Friday, 22 May 2015

These articles are noteworthy for what exactly they say about the new Apple product that is the pretext for their existence.

They tell us about things like the elegant way the watch's box opens (FT), the sound a band makes as its clasp closes – “It makes this fantastic k-chit,” Ive is quoted as saying (Vogue) – and the very fancy high-end materials employed for expensive Watch versions – "gold hardened in a novel process of compression" (The New Yorker).

Ive's Watch is undeniably beautiful.

While its price will start at $350, these articles are way better at explaining why the versions that will cost in the thousands will work as luxury and fashion than why you and I need to have a less-expensive one to go with our iPhones.

The worst fear for an Apple-watcher (or Apple investor) should be that all this hullabaloo about luxury is a deliberate distraction concocted by Apple from the possibility that the core functional advantages of the watch are simply not very impressive.

After all, other cool and very functional digital watches are already on the market or about to be launched, like LG's much-anticipated Urbane models, which won't always even require connection to a smartphone.

Apple may be signaling its own lack of confidence in its own product by so relentlessly touting the "luxury" of it. [We learned much more about the details of the Watch following the big show the company put on in San Francisco on Monday March 9.] Or maybe Jony Ive is just more interested in luxury than he is in tech.

That would be something an Apple investor should worry about.

I wouldn't be surprised if the Watch succeeds long term.

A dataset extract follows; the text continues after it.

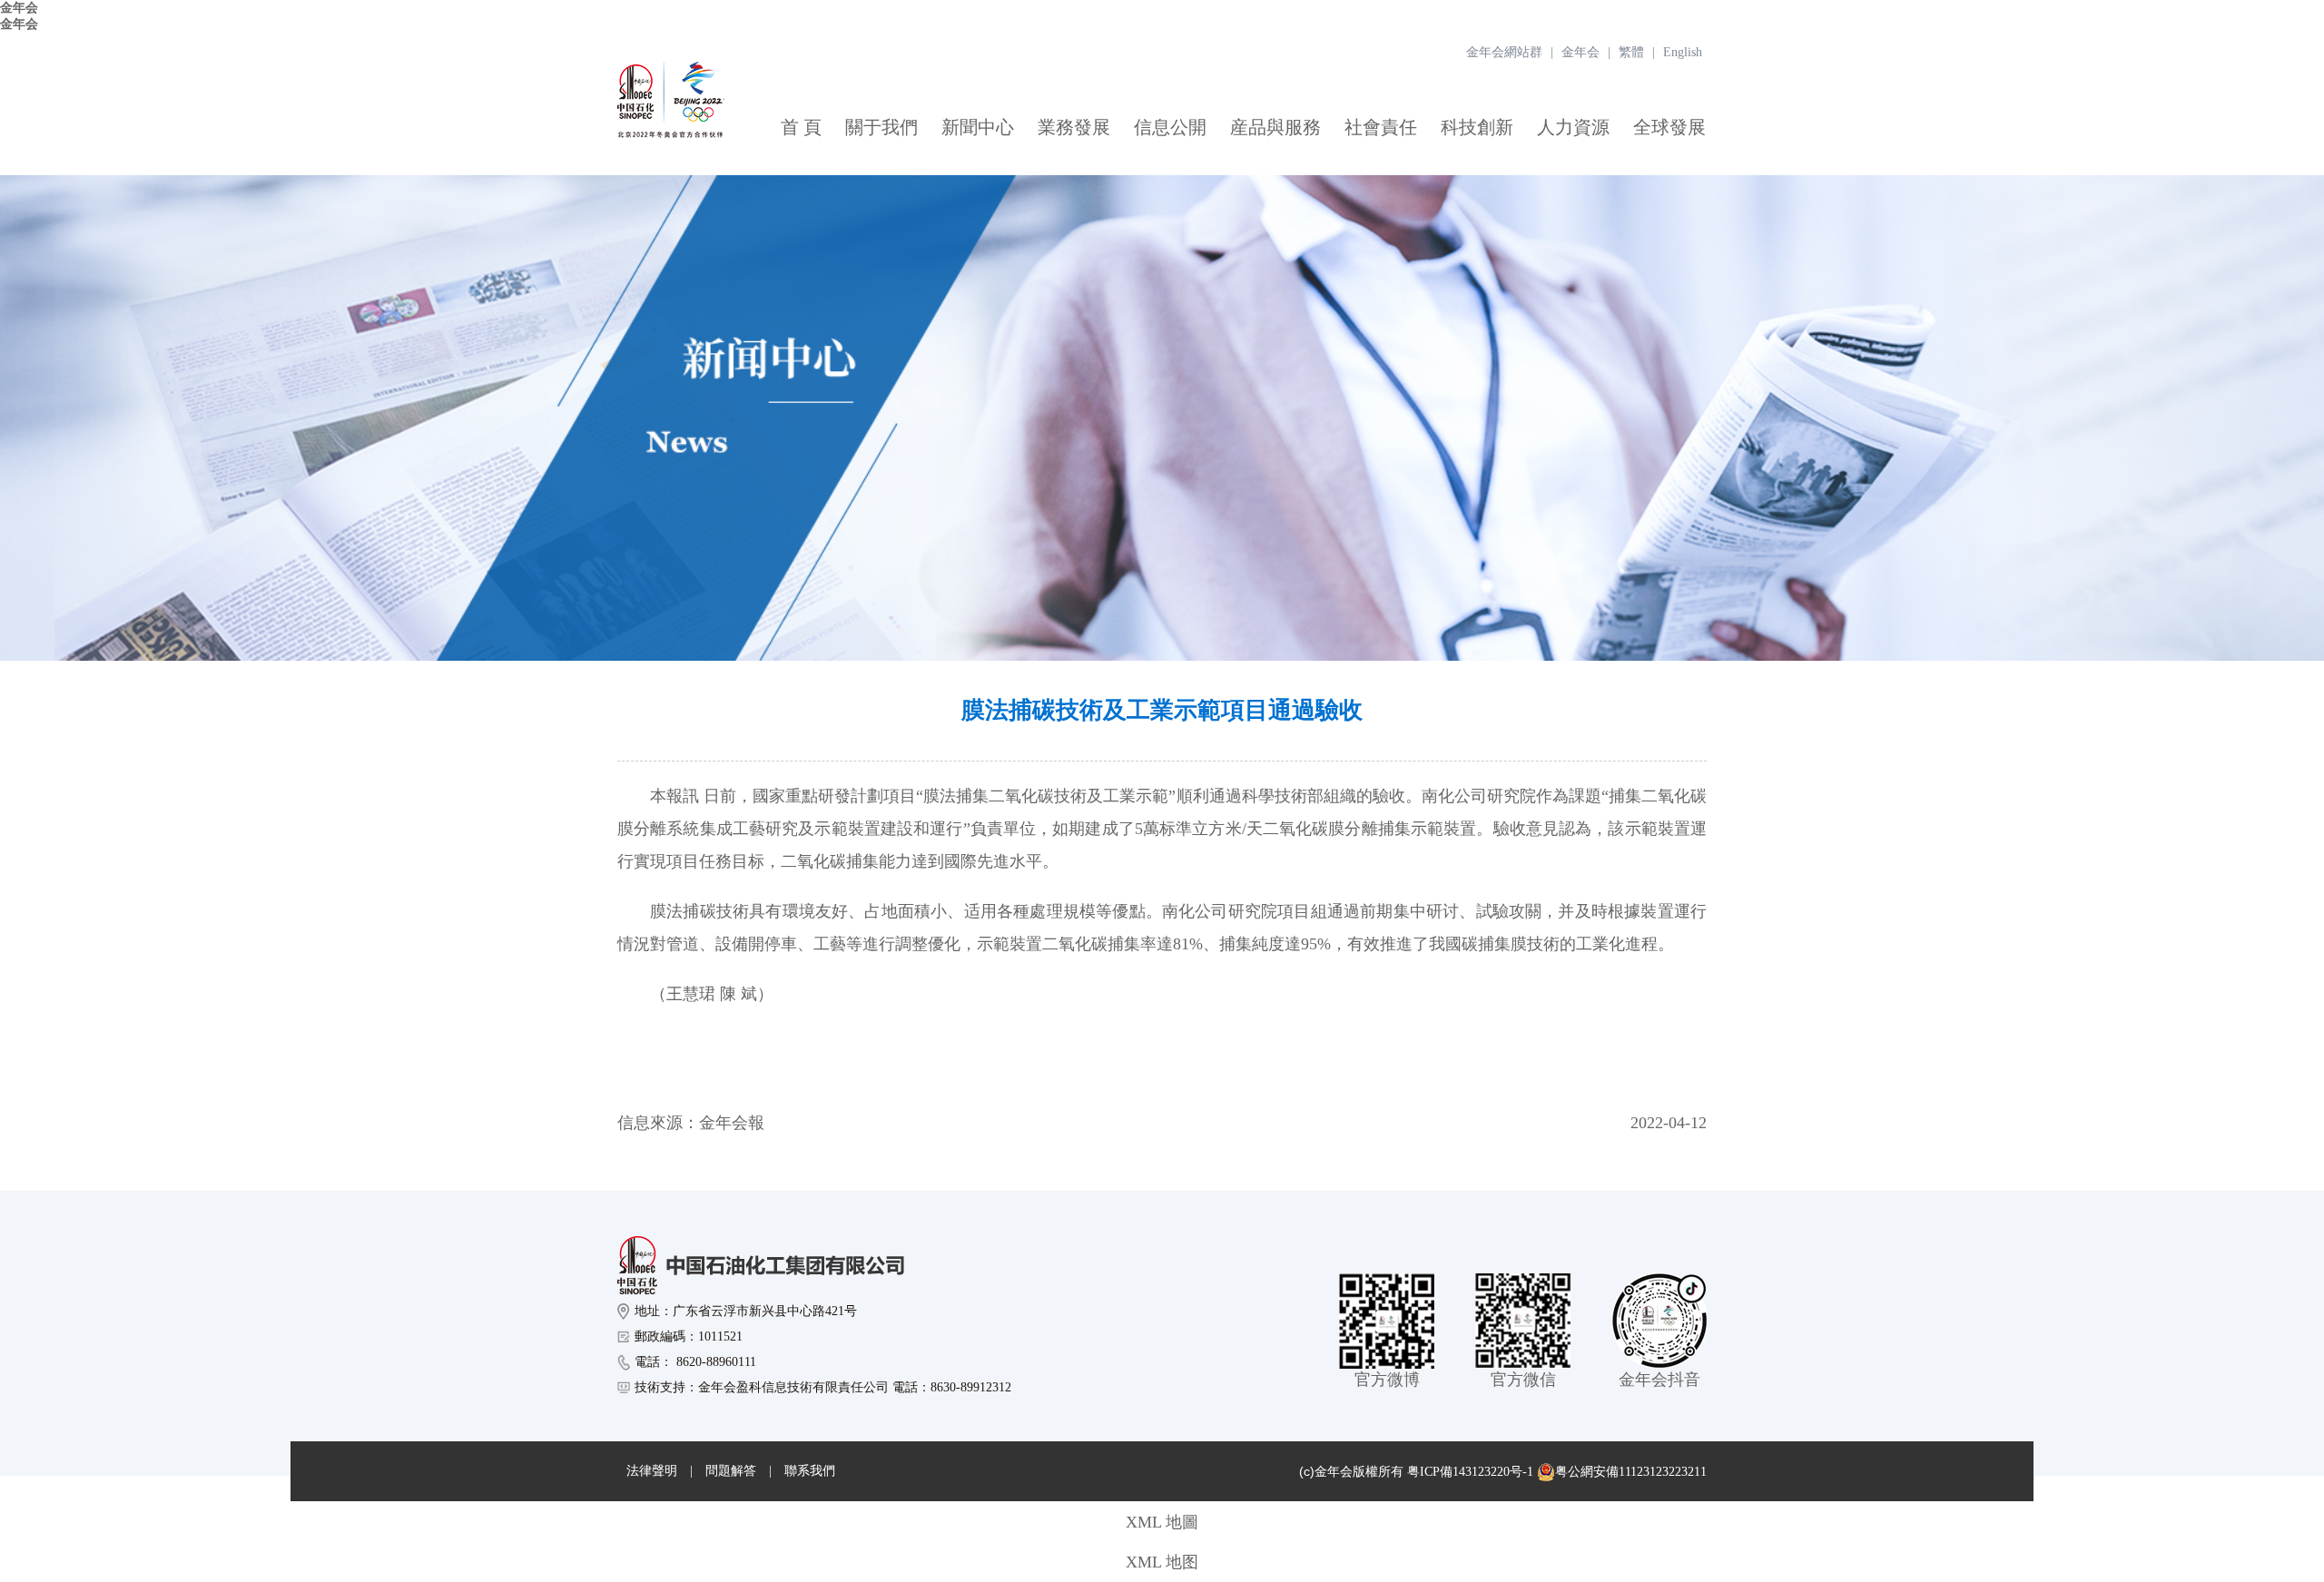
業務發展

However, it seems likely that only future versions will live up to the hype. After all, the iPod, iPhone, and iPad all took time to ramp up to their economy-altering potential and impact.

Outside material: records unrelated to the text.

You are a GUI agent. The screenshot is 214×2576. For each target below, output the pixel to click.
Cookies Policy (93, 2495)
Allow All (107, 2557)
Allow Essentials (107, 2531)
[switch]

At launch none of them were freighted with anything like this level of expectation or attention. That's partly because Jobs was still alive and observers of tech knew he sometimes hit it and sometimes missed it.

Now Apple CEO Tim Cook and Jony Ive are being asked to prove they are Jobs' worthy heirs, and that they can grow this enormous company substantially with new product categories.

In reality, even without a near-term smash hit watch Apple will do fine for the foreseeable future, because the company's ongoing success in phones, tablets, computers, and services is epochally substantial and still growing.

But if the watch does eventually settle successfully into the tradition of world-altering Apple products, it will be because it is relatively affordable, well designed and technology-centered around software that does things we need to have done.

It will not be because it is gorgeous or expensive or craved by those on the wrong side of the world's inequality divide.

It will be because, like all great modern technologies, it helps in fundamental ways to reduce the significance and pain of that divide.